▶ SET TASK
From the text about the Copenhagen Wheel below, list every quantity that the wheel's sensors detect.

▶ TEXT
---*---

The wheel includes sensors for detecting distance, speed, direction, all of which are beamed via Bluetooth to the rider’s iPhone. The wheel also includes a built-in lock that sends the rider a text if tampered with.

But the most notable feature of the Copenhagen Wheel is its KERS or Kinetic Energy Recovery System, a mechanism by which energy from braking is stored up for later use, giving the rider a boost when going up a hill or speeding through traffic. Some bicycle purists have already dismissed the wheel as a novelty while others suggest that M.I.T. has succeeded in reinventing the wheel.

Comments (9)

  1. KERS looks to be a load of tyre levers cable tied together inside a frisbee……

  2. The most notable feature would appear to be the complete lack of performance data and the fact that it doesn’t appear to work 🙂

  3. An exercise in futility, all that extra weight. Why doesn’t the rider get fitter instead and that would provide that extra burst of speed when needed.

  4. I’d love KERS, if it was around 80-90% efficient.

  5. >>An exercise in futility, all that extra weight

    Things like this aren’t aimed at you and me though are they? This (or some other electric bike) will be a much more attractive proposition for a lot of people than a ‘proper’ bike.

  6. Taking the KERS concept down to that size is very clever – regardless of whether a bunch of cyclists see the point for their pastime.

---*---

▶ DATA SHOWN
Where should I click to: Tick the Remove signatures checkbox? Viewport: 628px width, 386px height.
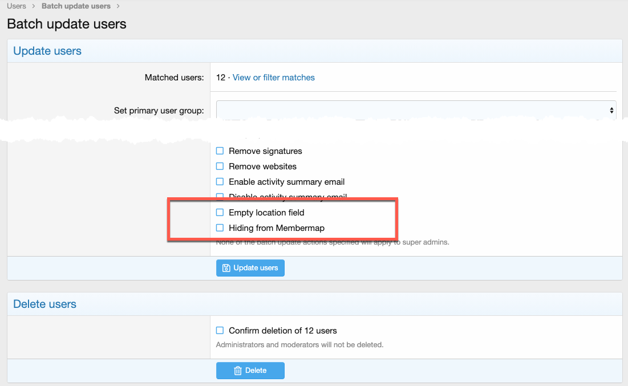[220, 151]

---*---

▶ SOLVED PROBLEM
Distance, speed, and direction.